== REQUIRED TASKS ==
1. For each statement below, say whether it agrees with the Pokémon analytics page, answering yes or no and quoting the deciding words of the page exactly. (a) The dataset covers Pokémon up to generation 6. (b) Every Pokémon in the dataset has two types. (c) The Total variable is the sum of the attributes HP, Attack, Defense, Special Attack/Defense and Speed.
2. Copy the part of the Pokémon analytics page between "- Legendary Status" and "select(Name:Type.2, Total:Speed)", inclusive.

Analytics with Pokémon!
David Rothall
5 December 2017
Introduciton and Aims
The main aim is to learn some of the visualisations presented using the Pokémon dataset by Alberto Barradas. There are some neat little things we can do here. We’ll then try to use the different Pokémon attributes to classify / predict the likeliest type of Pokémon, if any.
Dataset Structure
Below shows the first few rows of the dataset, which contains the following information:
- Pokémon name and number (some numbers are repeated but are simply ‘Mega’ forms of the original Pokémon)
- 2 Types, e.g. Water, Dragon, Steel, Fire etc. Some Pokémon only have one type
- Attributes HP, Attack, Defense, Special Attack/Defense and Speed. Also contained is the sum of these attributes, the Total variable
- Generation number (up to 6)
- Legendary Status to denote epic Pokémon
pokemon = read.csv("Pokemon.csv")
# going to reference this pokemonCluster later on
pokemonCluster <- pokemon %>%
select(Name:Type.2, Total:Speed)
# Below code is the equivalent of str(Pokémon) but with better formatting
data.frame(variable = names(pokemon),
class = sapply(pokemon, class),
first_values = sapply(
pokemon, function(x) paste0(head(x), collapse = ", ")),
row.names = NULL) %>%
kable()| variable | class | first_values |
|---|---|---|
| X. | integer | 1, 2, 3, 3, 4, 5 |
| Name | factor | Bulbasaur, Ivysaur, Venusaur, VenusaurMega Venusaur, Charmander, Charmeleon |
| Type.1 | factor | Grass, Grass, Grass, Grass, Fire, Fire |
| Type.2 | factor | Poison, Poison, Poison, Poison, , |
| Total | integer | 318, 405, 525, 625, 309, 405 |
| HP | integer | 45, 60, 80, 80, 39, 58 |
| Attack | integer | 49, 62, 82, 100, 52, 64 |
| Defense | integer | 49, 63, 83, 123, 43, 58 |
| Sp..Atk | integer | 65, 80, 100, 122, 60, 80 |
| Sp..Def | integer | 65, 80, 100, 120, 50, 65 |
| Speed | integer | 45, 60, 80, 80, 65, 80 |
| Generation | integer | 1, 1, 1, 1, 1, 1 |
| Legendary | factor | False, False, False, False, False, False |
We should probably clean up the Pokémon names in the dataset as there seem to be repetitions with the ‘Mega’ variety, e.g. “AbomasnowMega” as seen above. There are others with squashed names later on such as “PumpkabooAverage Size” so we’ll clean those up too.

== RECORDS SHOWN ==

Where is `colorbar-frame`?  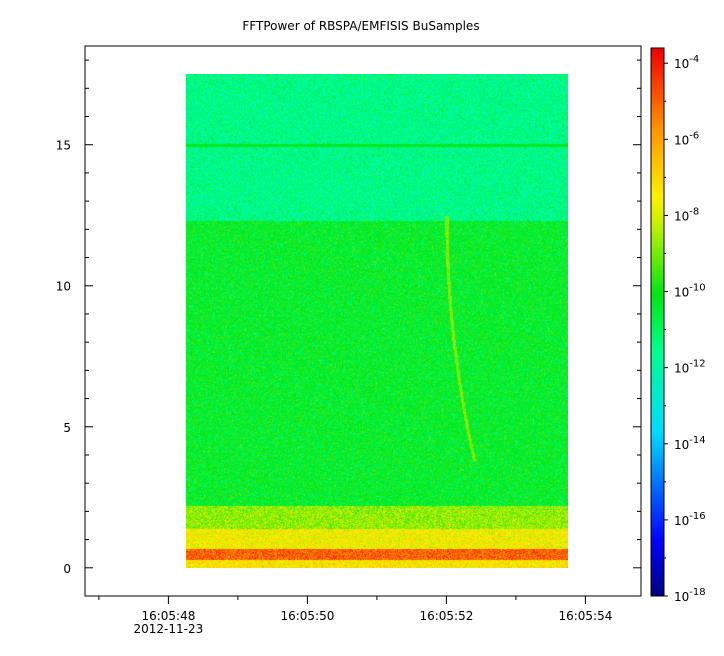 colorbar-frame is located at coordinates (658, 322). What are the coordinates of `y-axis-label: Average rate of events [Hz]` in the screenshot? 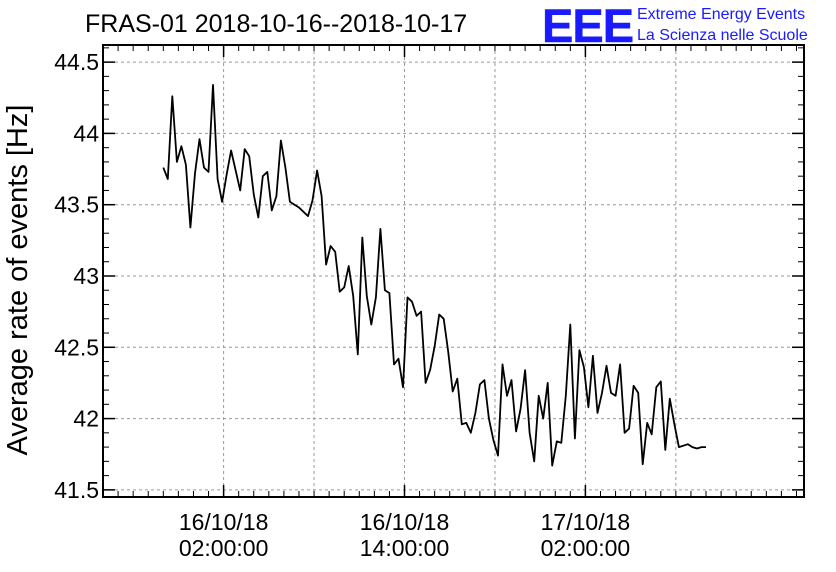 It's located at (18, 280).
...
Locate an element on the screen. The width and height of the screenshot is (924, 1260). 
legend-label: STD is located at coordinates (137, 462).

== TASK ANSWERS ==
1.
(a) Yes: "Generation number (up to 6)"
(b) No: "Some Pokémon only have one type"
(c) Yes: "Also contained is the sum of these attributes, the Total variable"

2.
- Legendary Status to denote epic Pokémon
pokemon = read.csv("Pokemon.csv")
# going to reference this pokemonCluster later on
pokemonCluster <- pokemon %>%
select(Name:Type.2, Total:Speed)